While winter was as cold as I try to forget, bus duty, my last ten minutes of my work day, has become a nice part of my daily routine. It is a harsh but appreciated transition of space. After hours of hushed reading and writing of students with wavering moods, I walk out the door, take two sharp turns and lead the first graders to the bus. These nice, forming creatures are just as happy as I to be filled with the fresh air- so much so that I am forced to politely yet sternly say, "Stop running please".
Then come the big kids. Or bigger kids. These ones are so excited and are somewhat preoccupied with getting the best seat on the bus, so I am forced to be a bit more forceful. "Stop running please, the rules have not changed!" (The most confusing run-in with the running rule is the dilemma of whether or not I should let them run if they are running late. If they are in jeopardy of missing the bus I of course do not stop them, yet I am letting up on my one and very important rule) There are a few who try me at least twice a week, hoping I will become bored of being the annoying bus duty girl. I am closer than ever before to understanding the eyes in the back of the head phenomena.

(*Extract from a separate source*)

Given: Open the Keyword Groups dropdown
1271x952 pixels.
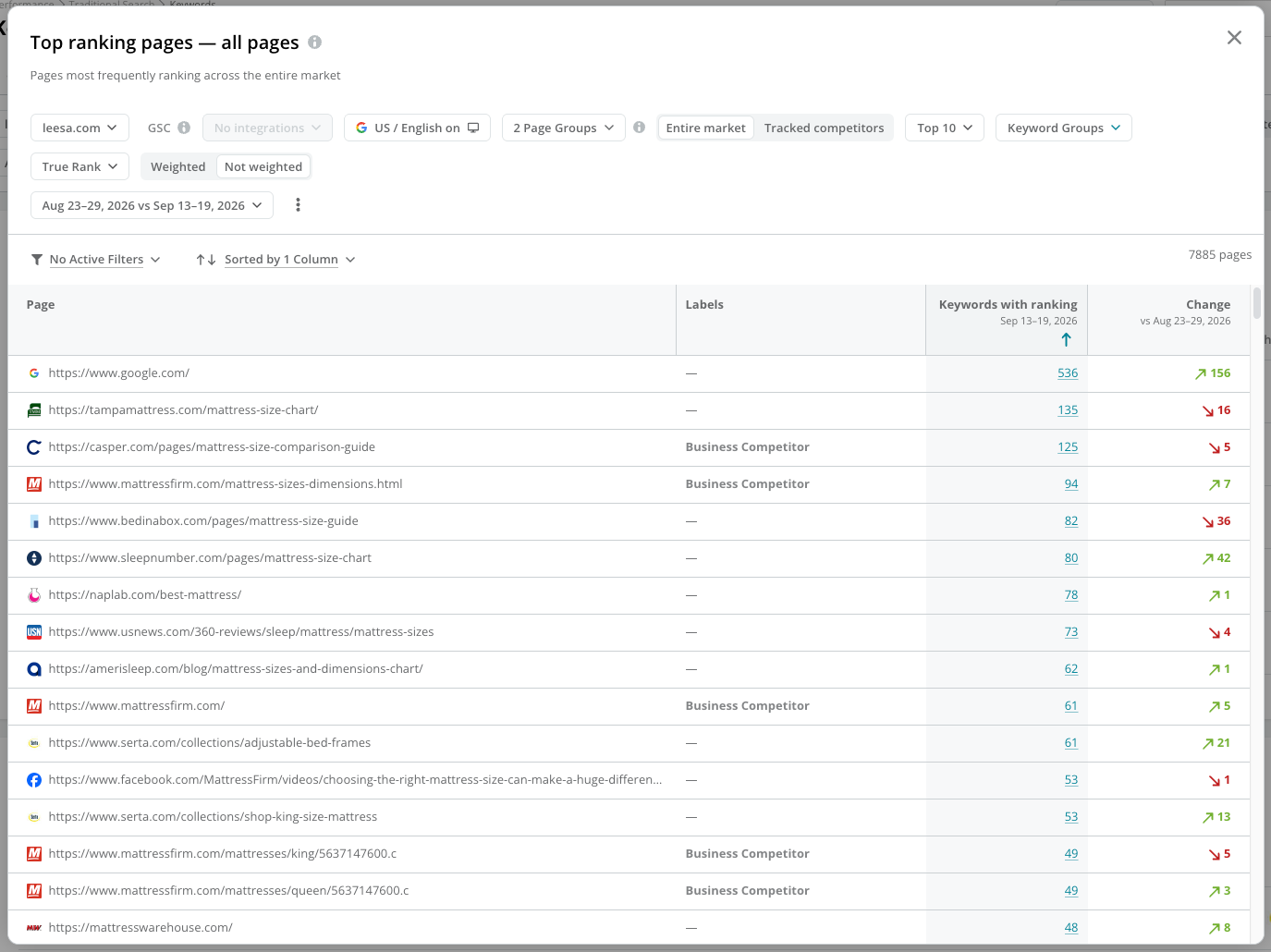Looking at the screenshot, I should [1064, 128].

And then there are the days that I actually am bored, there are no children to stop from running, and I find it fun to sometimes join in on the conversations that are vital to get out before parting ways for a few hours, though most are so confused as to why I would contribute and forget what they were saying all together.

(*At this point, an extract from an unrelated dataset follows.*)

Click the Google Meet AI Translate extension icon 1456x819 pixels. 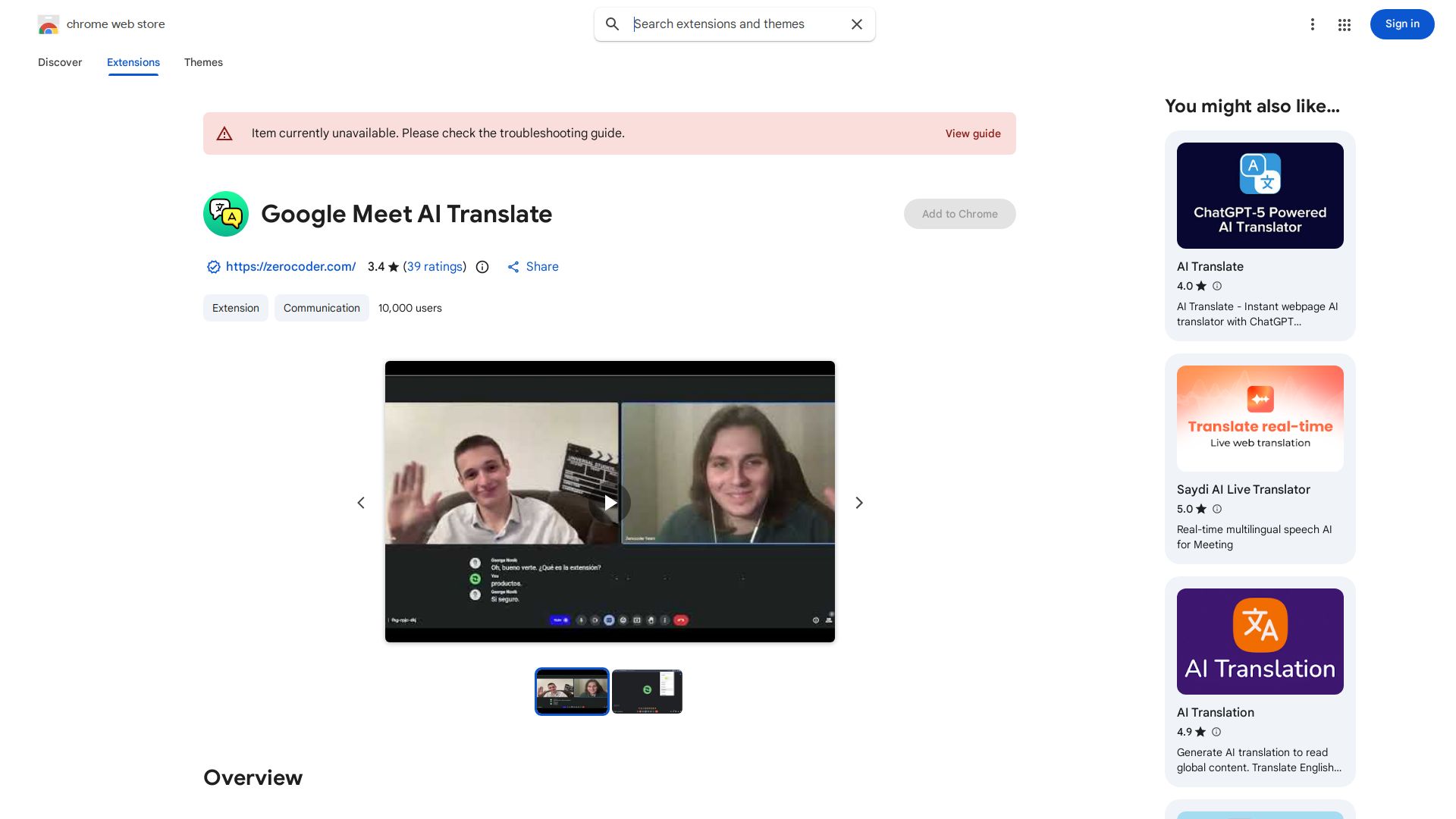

I have realized in the last couple weeks, now that sun has flown back north, that these ten minutes are one of the best parts of my day. I find myself smiling, laughing or singing without apparent reason. And then recognize it is the air, the beautiful sun, the kids laughing and yesterday even the wind that messed up my freshly salon-ed hair, that can at once make me thankful to be alive standing on the concrete at the charter school in the middle of some fields.